* **Task details**: Print the entries below in their entirety, exactly as they are written.

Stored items
>>>

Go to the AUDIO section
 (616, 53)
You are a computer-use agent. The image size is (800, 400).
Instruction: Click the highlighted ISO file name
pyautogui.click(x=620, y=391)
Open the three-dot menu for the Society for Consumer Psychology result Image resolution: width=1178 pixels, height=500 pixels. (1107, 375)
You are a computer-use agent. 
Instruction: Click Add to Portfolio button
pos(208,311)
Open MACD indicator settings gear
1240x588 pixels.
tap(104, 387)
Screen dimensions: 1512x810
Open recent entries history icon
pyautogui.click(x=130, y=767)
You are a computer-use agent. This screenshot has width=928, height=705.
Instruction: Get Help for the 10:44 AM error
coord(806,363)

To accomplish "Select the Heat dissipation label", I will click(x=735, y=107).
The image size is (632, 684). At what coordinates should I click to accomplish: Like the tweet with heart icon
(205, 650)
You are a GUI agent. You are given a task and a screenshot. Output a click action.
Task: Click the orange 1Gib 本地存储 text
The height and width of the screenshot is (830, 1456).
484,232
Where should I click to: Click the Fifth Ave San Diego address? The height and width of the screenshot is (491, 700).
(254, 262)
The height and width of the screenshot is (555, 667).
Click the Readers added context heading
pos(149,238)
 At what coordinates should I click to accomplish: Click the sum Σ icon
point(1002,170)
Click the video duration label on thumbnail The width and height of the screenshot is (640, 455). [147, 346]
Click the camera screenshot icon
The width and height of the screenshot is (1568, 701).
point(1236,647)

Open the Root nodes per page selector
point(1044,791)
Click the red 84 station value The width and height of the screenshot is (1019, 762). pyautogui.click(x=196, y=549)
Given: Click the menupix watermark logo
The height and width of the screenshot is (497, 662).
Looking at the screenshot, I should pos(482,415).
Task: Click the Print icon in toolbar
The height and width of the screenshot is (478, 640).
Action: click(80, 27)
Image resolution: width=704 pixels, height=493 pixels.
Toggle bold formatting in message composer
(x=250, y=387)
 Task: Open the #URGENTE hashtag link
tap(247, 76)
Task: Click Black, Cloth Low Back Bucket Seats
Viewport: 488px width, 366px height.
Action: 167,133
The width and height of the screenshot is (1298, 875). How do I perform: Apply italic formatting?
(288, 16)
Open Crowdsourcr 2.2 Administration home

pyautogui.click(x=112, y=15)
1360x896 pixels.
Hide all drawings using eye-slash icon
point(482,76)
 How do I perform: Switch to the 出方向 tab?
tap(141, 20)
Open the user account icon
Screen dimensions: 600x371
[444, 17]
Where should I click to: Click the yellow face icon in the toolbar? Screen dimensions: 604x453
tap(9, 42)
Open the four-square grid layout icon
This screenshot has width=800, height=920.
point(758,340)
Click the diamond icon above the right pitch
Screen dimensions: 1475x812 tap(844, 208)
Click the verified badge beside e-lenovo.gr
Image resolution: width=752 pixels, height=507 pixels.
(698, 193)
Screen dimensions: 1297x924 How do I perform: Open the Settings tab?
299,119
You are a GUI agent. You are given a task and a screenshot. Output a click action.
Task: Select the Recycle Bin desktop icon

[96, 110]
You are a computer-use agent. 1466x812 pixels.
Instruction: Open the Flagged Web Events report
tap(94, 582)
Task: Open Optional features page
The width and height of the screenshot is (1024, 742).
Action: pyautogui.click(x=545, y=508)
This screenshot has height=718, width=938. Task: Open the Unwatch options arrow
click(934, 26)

<<<

* **Task output**:
Go to the AUDIO section
 (616, 53)
You are a computer-use agent. The image size is (800, 400).
Instruction: Click the highlighted ISO file name
pyautogui.click(x=620, y=391)
Open the three-dot menu for the Society for Consumer Psychology result Image resolution: width=1178 pixels, height=500 pixels. (1107, 375)
You are a computer-use agent. 
Instruction: Click Add to Portfolio button
pos(208,311)
Open MACD indicator settings gear
1240x588 pixels.
tap(104, 387)
Screen dimensions: 1512x810
Open recent entries history icon
pyautogui.click(x=130, y=767)
You are a computer-use agent. This screenshot has width=928, height=705.
Instruction: Get Help for the 10:44 AM error
coord(806,363)

To accomplish "Select the Heat dissipation label", I will click(x=735, y=107).
The image size is (632, 684). At what coordinates should I click to accomplish: Like the tweet with heart icon
(205, 650)
You are a GUI agent. You are given a task and a screenshot. Output a click action.
Task: Click the orange 1Gib 本地存储 text
The height and width of the screenshot is (830, 1456).
484,232
Where should I click to: Click the Fifth Ave San Diego address? The height and width of the screenshot is (491, 700).
(254, 262)
The height and width of the screenshot is (555, 667).
Click the Readers added context heading
pos(149,238)
 At what coordinates should I click to accomplish: Click the sum Σ icon
point(1002,170)
Click the video duration label on thumbnail The width and height of the screenshot is (640, 455). [147, 346]
Click the camera screenshot icon
The width and height of the screenshot is (1568, 701).
point(1236,647)

Open the Root nodes per page selector
point(1044,791)
Click the red 84 station value The width and height of the screenshot is (1019, 762). pyautogui.click(x=196, y=549)
Given: Click the menupix watermark logo
The height and width of the screenshot is (497, 662).
Looking at the screenshot, I should pos(482,415).
Task: Click the Print icon in toolbar
The height and width of the screenshot is (478, 640).
Action: click(80, 27)
Image resolution: width=704 pixels, height=493 pixels.
Toggle bold formatting in message composer
(x=250, y=387)
 Task: Open the #URGENTE hashtag link
tap(247, 76)
Task: Click Black, Cloth Low Back Bucket Seats
Viewport: 488px width, 366px height.
Action: 167,133
The width and height of the screenshot is (1298, 875). How do I perform: Apply italic formatting?
(288, 16)
Open Crowdsourcr 2.2 Administration home

pyautogui.click(x=112, y=15)
1360x896 pixels.
Hide all drawings using eye-slash icon
point(482,76)
 How do I perform: Switch to the 出方向 tab?
tap(141, 20)
Open the user account icon
Screen dimensions: 600x371
[444, 17]
Where should I click to: Click the yellow face icon in the toolbar? Screen dimensions: 604x453
tap(9, 42)
Open the four-square grid layout icon
This screenshot has width=800, height=920.
point(758,340)
Click the diamond icon above the right pitch
Screen dimensions: 1475x812 tap(844, 208)
Click the verified badge beside e-lenovo.gr
Image resolution: width=752 pixels, height=507 pixels.
(698, 193)
Screen dimensions: 1297x924 How do I perform: Open the Settings tab?
299,119
You are a GUI agent. You are given a task and a screenshot. Output a click action.
Task: Select the Recycle Bin desktop icon

[96, 110]
You are a computer-use agent. 1466x812 pixels.
Instruction: Open the Flagged Web Events report
tap(94, 582)
Task: Open Optional features page
The width and height of the screenshot is (1024, 742).
Action: pyautogui.click(x=545, y=508)
This screenshot has height=718, width=938. Task: Open the Unwatch options arrow
click(934, 26)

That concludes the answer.